» **Text zur Prüfung**
----------------
Auf diesen Seiten wird Ihnen gesagt, was bisher nur Gerücht war.

Wenn Sie von Kanonenschlägen geweckt werden, wenn Ihr Licht flackert und im Radio merkwürdige Kratzgeräusche die Musik zerfetzen, wenn das Wasser aus Ihrer Leitung grün fließt und urplötzlich dichte Nebelschwaden die Blumen in Ihrem Vorgarten zusammensinken lassen, dann ist mit Sicherheit GROBSCHNITT in Ihrer Nähe. Es hätte keinen Zweck, die Polizei zu rufen, diese Gruppe widersetzt sich jeglichen "Normalvorstellungen" und "Vernunftregeln", deswegen lassen Sie‘s am besten bleiben, lassen Sie alles bleiben, es hätte keinen Zweck, wirklich nicht.

GROBSCHNITT - Name einer wilden Horde musizierender Söldner von 1916 aus dem Raum Hagen (Westfalen). Man sagt, die Westfalen seien stur, somit kann aus dieser Gegend überhaupt nichts kommen, was mit dem Rest der deutschen Szene vergleichbar wäre.

GROBSCHNITT - heute eine Gruppe9 in der sich die Härte westfälischer, sächsischer und norddeutscher Holzköpfe vereinigt, die seit 1966 zusammen verschworen sind, die beste Gruppe der Welt zu werden. Die verrückteste sind sie schon längst.

Seit 1970 hat es diese Gemeinschaft geschafft, unter härtesten Bedingungen eine Anlage, einen Musikstil und ein Bühnenprogramm auf die Beine zu stellen, das seinesgleichen sucht. Unter dem Leitsatz "nichts ist uns unmöglich" wird bei GROBSCHNITT gearbeitet wie im Stahlwerk. Das Management, die Anlagereparaturen, das Konstruieren von Geräten, Komponieren und Einstudieren von Bühnengags und Musik, Studioarbeit, all das geschieht zusätzlich zu den Konzerten. Und wer je eine GROBSCHNITT Show erlebte, glaubt es nicht, daß diese Leute gemeinsam 5 Tonnen Anlage schleppen und aufbauen müssen, egal ob Gitarrist oder Drummer, bevor sie auf der Bühne die "Sau loslassen" können. Und nach dem Konzert das gleiche nochmal, denn Sklaven gibt es nicht bei GROBSCHNITT, auch keine Hascher.

Dafür jedoch Arbeiter der härtesten Sorte, die zu den unmöglichsten Tages- und Nachtzeiten im Einsatz sind und sich schon allein deshalb nichts darauf einbilden, "Musiker" genannt zu werden. Es macht ihnen einfach einen Riesenspaß, zu leben und GROBSCHNITT sein zu dürfen. Finanziell leben sie am Rande des Existenzminimums, denn jeder Pfenning wird in die Gruppe investiert; über allem (auch privat) steht der Wille, die Sache weiterzuführen.
----------------
Datensatzeinträge:
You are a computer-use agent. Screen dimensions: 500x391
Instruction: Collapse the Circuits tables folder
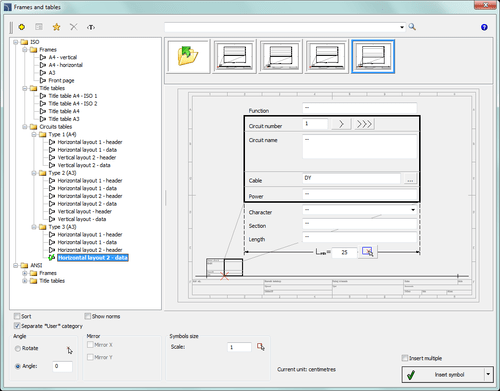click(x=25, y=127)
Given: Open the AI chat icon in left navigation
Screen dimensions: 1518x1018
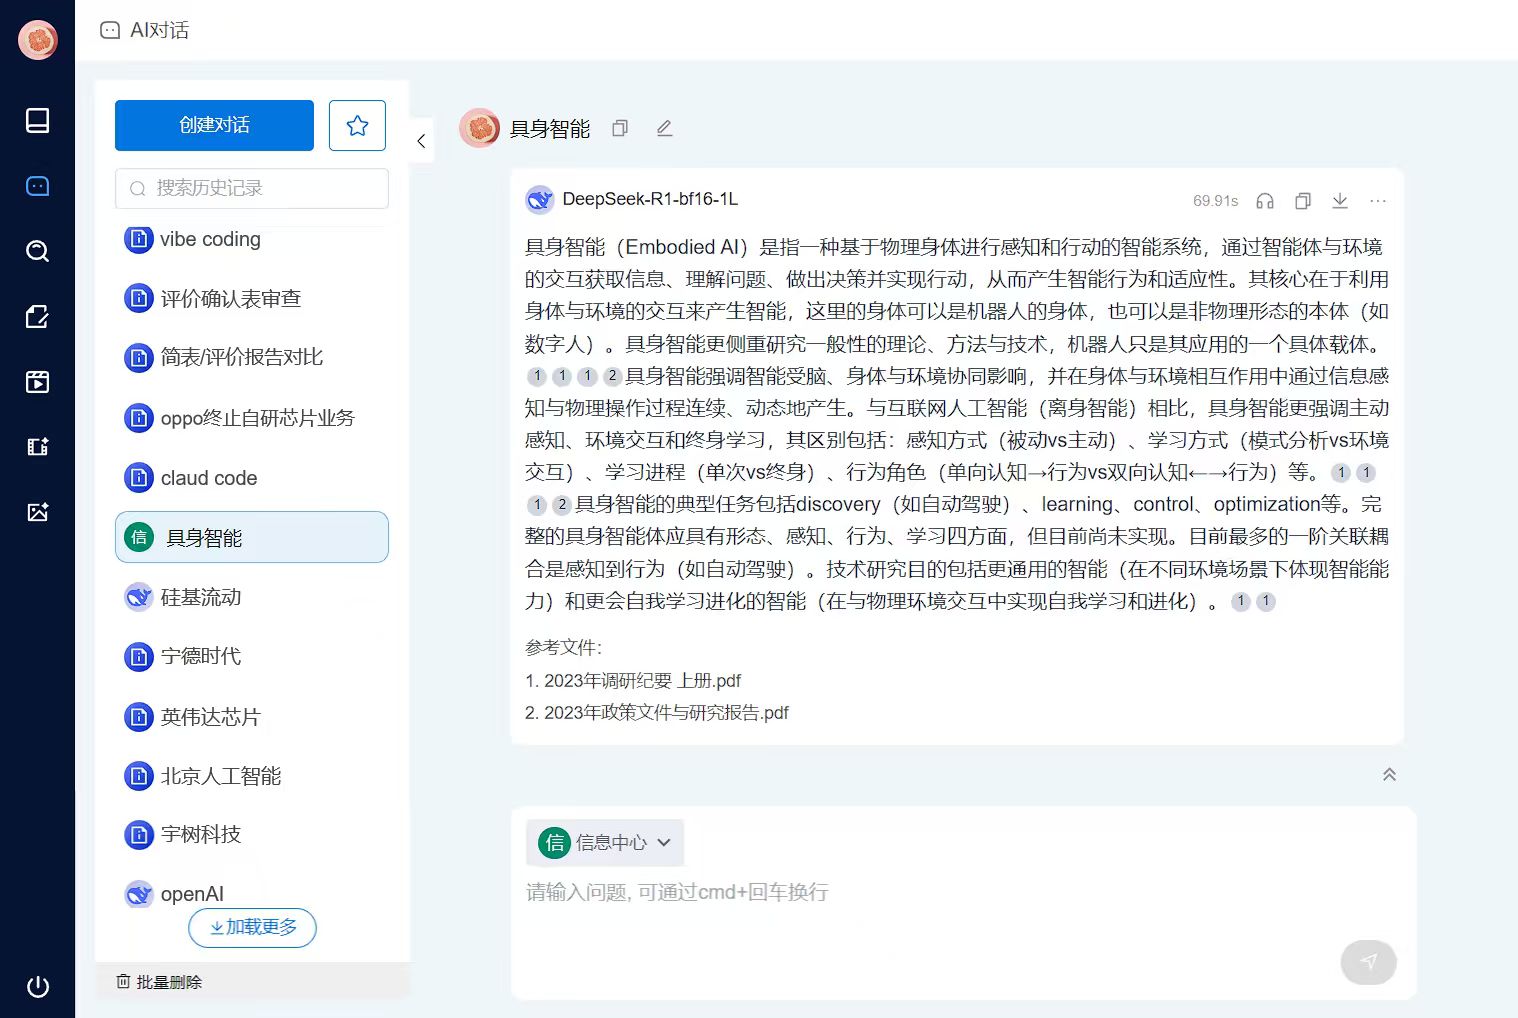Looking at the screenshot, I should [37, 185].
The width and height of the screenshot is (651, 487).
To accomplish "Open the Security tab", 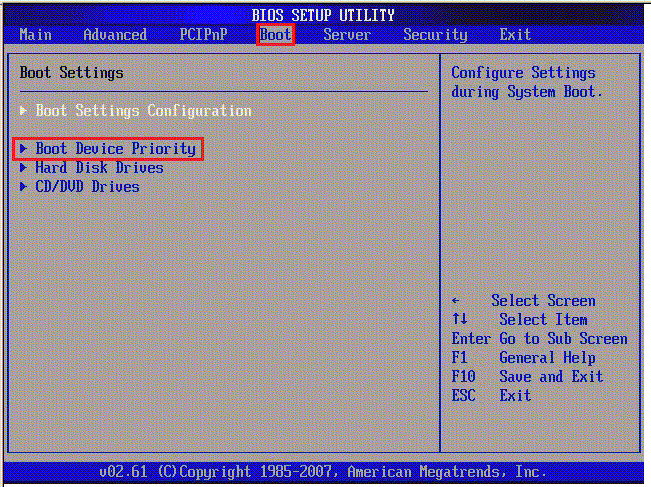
----------------
» **Aufgaben**
(1) Beantworte anhand des Textes über GROBSCHNITT kurz diese Fragen:
(a) Aus welchem Raum stammt die Horde musizierender Söldner von 1916?
(b) Seit welchem Jahr sind die Mitglieder verschworen, die beste Gruppe der Welt zu werden?
(c) Wie viele Tonnen Anlage müssen die Mitglieder gemeinsam schleppen und aufbauen?
(2) Führe den Text über GROBSCHNITT ab dem letzten Satz weiter.

» **Lösungen**
(1)
(a) Aus dem Raum Hagen (Westfalen).
(b) Seit 1966.
(c) 5 Tonnen.

(2)
Im Grunde sind sie sehr individuell und sensibel, die 8 Mitglieder dieses Haufens. Sie wohnen nicht zusammen, hassen Rauschgift, sitzen jedoch auch gern zusammen beim Bier und halten überhaupt nichts von Gewalt und Kraftmeierei, allerdings genausowenig von intellektuellem Geschwafel. Wenn's um die Gruppe geht, halten sie zusammen wie Pech und Schwefel. Jeder Auftritt ist für sie eine Schlacht, die gewonnen werden muß. Wer einmal die beiden mausgrauen Autos durch die Stadt rasen sah, aus deren Fenstern schwingende Fäuste, Masken, Schreckschußpistolen, Messer, Dolche und wildes Geschrei die arglosen Passanten erfreuen, weiß, daß GROBSCHNITT ein unzähmbares Monster ist, wenn es gilt, die Gunst des Publikums zu erobern.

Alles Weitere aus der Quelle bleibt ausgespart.